El 30% de las enfermeras de la residencia pública de Cortes de Burgos han renunciado a sus contratos en las últimas dos semanas

21 junio 2021
Imagen de archivo

El Sindicato de Enfermería, SATSE, en Burgos denuncia la extrema situación a que está llevando la Gerencia de Servicios Sociales a las enfermeras de las residencias públicas, en concreto la de Cortes, por las condiciones en que las obliga a trabajar, el “chantaje” a que se ven sometidas para garantizar la asistencia a los residentes y la inseguridad para ellas y para dichos residentes que se está generando, también por la falta de profesionales enfermeras suficientes.

Ya son cuatro las enfermeras, de un total de 11 de plantilla, que han renunciado a seguir trabajando en la Residencia de Cortes burgalesa debido a las pésimas condiciones laborales a que se ven sometidas en un centro en el que se atiende a 120 residentes, situado en un edificio con ocho plantas y en el que se ha llegado a dejar una sola enfermera para el turno de tarde. Tres de ellas han optado por dimitir y una cuarta no ha querido prolongar su trabajo en el centro con un contrato de verano.

Las enfermeras están agotadas emocional y físicamente porque la sobrecarga de trabajo es inmensa, no pueden desempeñar sus funciones con la seguridad de estar haciéndolo bien para garantizar el trato que los residentes deben recibir, denuncia SATSE Burgos, que alerta de que esto puede poner en peligro a los residentes.

El colmo ha sido que ante las vacaciones estivales y las bajas y ausencias que se producen por otros motivos entre las enfermeras que trabajan en la residencia, la Dirección de Cortes cae en el “chantaje” emocional hacia las enfermeras para garantizar que los puestos de trabajo estén cubiertos, ya que no encuentra enfermeras que quieran trabajar en estas residencias: se hace recaer en ellas la responsabilidad de esa cobertura de ausencias porque se les insta a elegir entre coger las vacaciones a que tienen derecho o cubrir la reducción de jornada de compañeras por conciliación laboral y familiar.
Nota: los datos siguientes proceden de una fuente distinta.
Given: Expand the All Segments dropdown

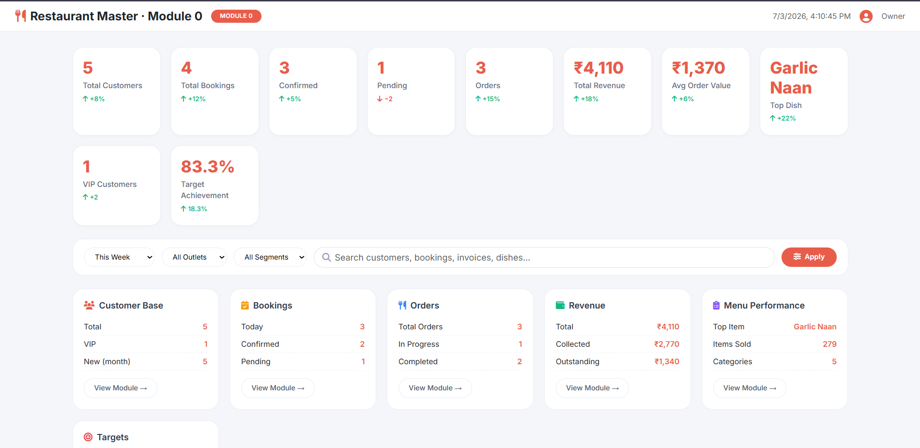Looking at the screenshot, I should point(270,257).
Además, la Dirección fuerza que sean las enfermeras las que acepten trabajar un fin de semana cuando no les corresponde o renunciar a las vacaciones o posponerlas a otoño porque, de otro modo, perjudicarían a otras compañeras.

SATSE Burgos denuncia que la situación se está haciendo insostenible porque la Gerencia de Servicios Sociales no cambia las condiciones laborales que tienen estas enfermeras y que están haciendo que las profesionales no quieran trabajar en estos centros. De las 64 enfermeras que se han graduado este año en la Universidad de Burgos, solo 30 son de la provincia y 10 se han marchado ya al País Vasco. El resto han optado por un contrato en el Hospital Universitario de Burgos.
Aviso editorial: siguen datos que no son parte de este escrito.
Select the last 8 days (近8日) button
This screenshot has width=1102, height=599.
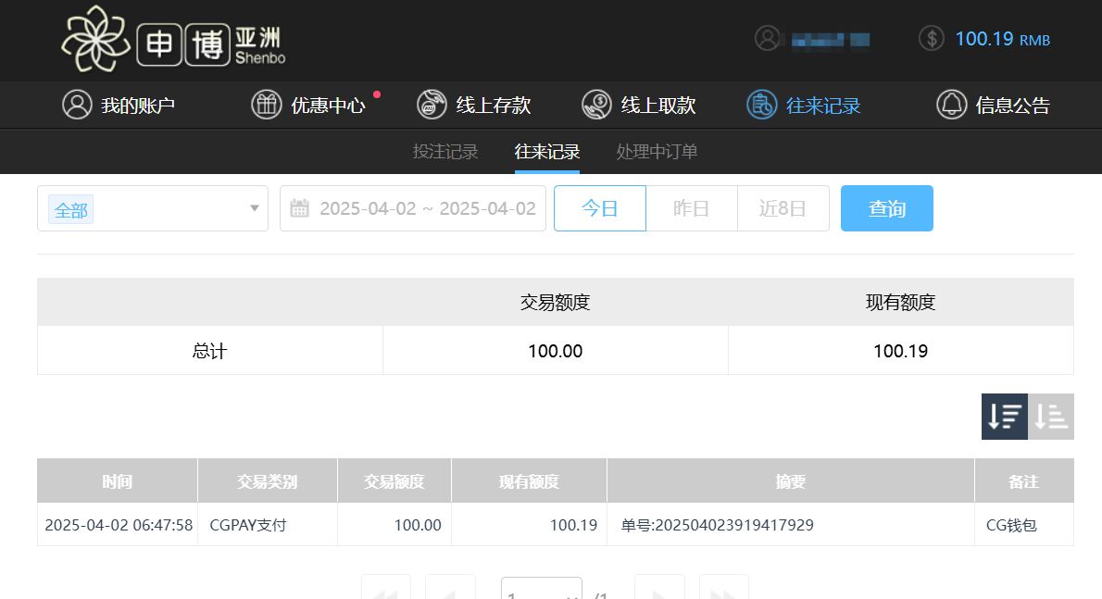click(x=783, y=208)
Pese a que muchas de estas enfermeras que deciden dejar de trabajar en las residencias tienen una clara vocación por la Enfermería Geriátrica, pesan más las malas condiciones laborales y retributivas que tienen: realizan más horas que sus compañeros de Sacyl y no tienen ponderado el trabajo nocturno que realizan. Siendo graduadas universitarias, cobran los mismos complementos retributivos que el resto de los trabajadores sin titulación que prestan servicios en estos centros, ya que no se valora el nivel de responsabilidad.

Asimismo, el tiempo trabajado como enfermeras en Servicios Sociales se les computa la mitad que el trabajado en el Servicio de Salud de cara a las bolsas y procesos selectivos de Sacyl, a pesar de que ambos organismos pertenecen a la Junta de Castilla y León, por lo que todo ello desalienta a seguir en estas residencias a las enfermeras que llevan tiempo trabajando en ellas y a las nuevas generaciones de enfermeras que acaban de graduarse en Enfermería.

Y todo ello no solo es insostenible para las enfermeras, según SATSE Burgos, sino que implica riesgos también para los residentes de los centros de Servicios Sociales, que no pueden recibir una asistencia de calidad en estas condiciones, cuando es el colectivo más vulnerable: en su mayoría son personas de edades avanzadas, grandes dependientes y con pluripatologías que merecen mejor trato que el que está garantizando la Gerencia con este maltrato a sus enfermeras.